● **Aim of the exercise**
According to the Smart Token Ids description below, what is the difference between Solid Token Ids and Liquid Token Ids?
** Opening Supplied passage block **
💡 Solidity library to encode token metadata into token id. Can be used with ERC721 and ERC1155 tokens for encoding NFT metadata upto 256-bits. 💡
ERC721 and ERC1155 tokenization standards have the concept of token id which uniquely defines a particular token type, such that single or multiple supply of each token id can be minted.
Although the metadata of a token id is kept offchain (mostly using IPFS) in many use cases, there's a requirement to have some metadata #onchain.
Examples:
- Collectibles NFT DNA
- Parameters for Ggenerative Art
- Attributes of a financial instrument
- And many others...
This on-chain metadata can be maintained in the token contract's state variables using structs and mappings. However, such implementation requires that any frontend/backend which may need that metadata, or another contract which may build transactions using that metadata, must query the token contract each time.
Solidity has 256-bit unsigned integers as token ids. What if we encode on-chain metadata into the token id itself, so that it can be destructured anytime, anywhere?
These are two reference implementations of such 'Smart Token Ids' using bitwise operators.
In both implementations, developers are expected to know the metadata before encoding it into a token id.
- Solid Token Id: Metadata is defined in a struct such that total bit lengths of all struct members sum to 256-bits. Solidity packs the entire struct into a single storage slot.
- Liquid Token Id: Metadata is passed as an array of uint256 with a corresponding array of bit lengths such that they sum to 256-bits.
If the sum is less than 256 bits, please prefix another data with remaining bits and value 0.
Difference between the two implementations is that Solid Token Ids cannot be changed once developed and deployed, while Liquid Token Ids are relatively malleable and can be changed by changing input arrays.
Each implementation has two functions:
- id() encodes a Smart Token Id from input struct or array containing metadata
- metadata() decodes a Smart TokenId into struct or array containing metadata
Next enhancement is removing the exact 256-bit sum requirement.
** Closing Supplied passage block **
** Opening Entries supplied block **
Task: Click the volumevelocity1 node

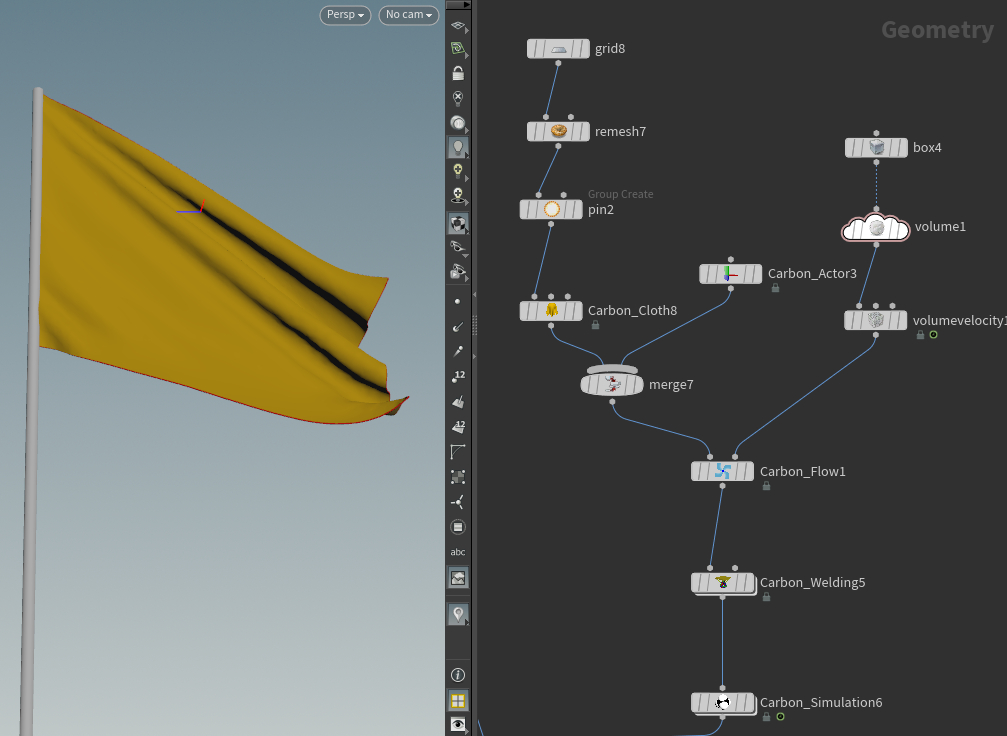Action: click(876, 321)
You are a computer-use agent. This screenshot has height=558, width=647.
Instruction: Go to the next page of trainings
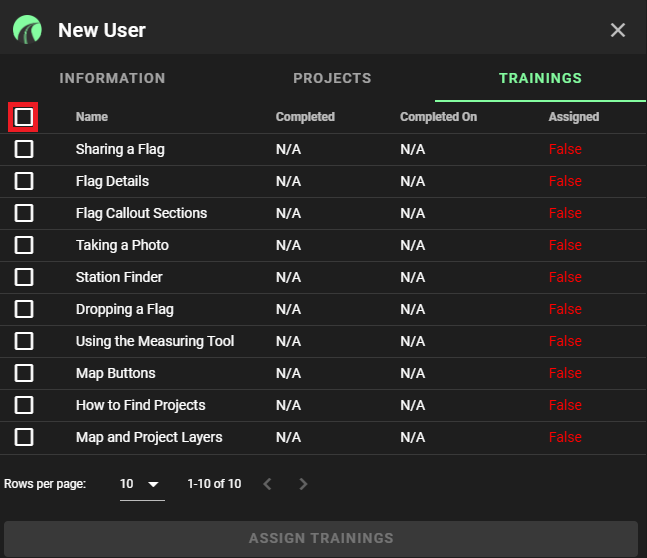coord(303,484)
** Closing Entries supplied block **
● **Answer box**
Solid Token Ids cannot be changed once developed and deployed, while Liquid Token Ids are relatively malleable and can be changed by changing the input arrays.